The golden-sided euphonia is monotypic.

==Description==

The golden-sided euphonia is about 11 cm long and weighs about 12 to 16 g. It is a smallish euphonia with a stout bill. The species is sexually dimorphic. Adult males are almost entirely dark glossy steel-blue. Their flight feathers and tail are dusky with a steel-blue tinge and steel-blue feather edges. A patch of elongated golden-yellow pectoral feathers that protrude in front of the wing give the species its English name. Adult females have a yellowish forehead and face, an olive crown and nape, and olive upperparts, wings, and tail. Their sides and flanks are olive-yellow and the rest of their underparts are gray. Both sexes have a dark brown iris, a blackish maxilla with a blue-gray base, a blue-gray mandible with a blackish tip, and dark gray legs and feet.

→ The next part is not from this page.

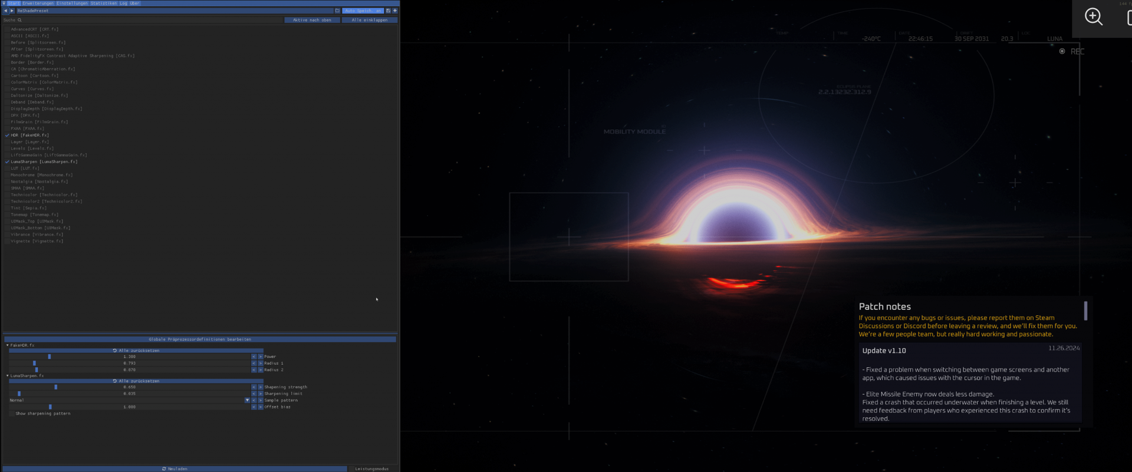Enable Show sharpening pattern checkbox
The height and width of the screenshot is (472, 1132).
[12, 414]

==Distribution and habitat==

The golden-sided euphonia is found from northeastern Bolívar state in eastern Venezuela east across the Guianas to the Atlantic and across northern Brazil from the Negro River east along both sides of the Amazon to the Atlantic in Pará and northern Maranhão. It inhabits the canopy and edges of humid evergreen forest, secondary forest, and also drier patches of scrub and woodlands in savanna. In elevation it reaches 1100 m in Venezuela and 600 m in Brazil.

==Behavior==
===Movement===

The golden-sided euphonia is a year-round resident.

===Feeding===

The golden-sided euphonia feeds primarily on small fruits, and also includes smaller amounts of insects in its diet. It mostly forages singly and in pairs, less frequently in small groups, and sometimes joins mixed-species feeding flocks. It twitches or wags its tail while foraging. In the forest it forages primarily in the canopy but often down to the shrub layer in clearings and on edges.

===Breeding===

The golden-sided euphonia's breeding season has not been defined but includes November in Brazil. Its nest is a ball with a side entrance made from moss and root fibers lined with finer plant fibers. The clutch is three to five eggs that are whitish with sparse red spots; only the female has been observed incubating. The incubation period, time to fledging, and other details of parental care are not known.

===Vocalization===

The golden-sided euphonia's call is "a low, harsh, and gravelly j’a’a’a’a repeated 2–6 times, sometimes quickly. [It also] gives [a] longer, faster, and buzzy rattle, bjjjjjjjjjjjjjjjjjjj, c. 2 seconds, and [a] nasal ruee-e-et". Observers have also reported a duet of short flat whistles and other notes.

==Status==

The IUCN has assessed the golden-sided euphonia as being of Least Concern. It has a large range; its population size is not known and is believed to be decreasing. No immediate threats have been identified. However, it has been reported in the pet trade at a low level. Its distribution in Venezuela is spotty and there are few records there. It is considered "frequent to uncommon" in Brazil. It occurs in several large protected areas and "the species’ range includes large amounts of intact unprotected forest that is at little immediate risk".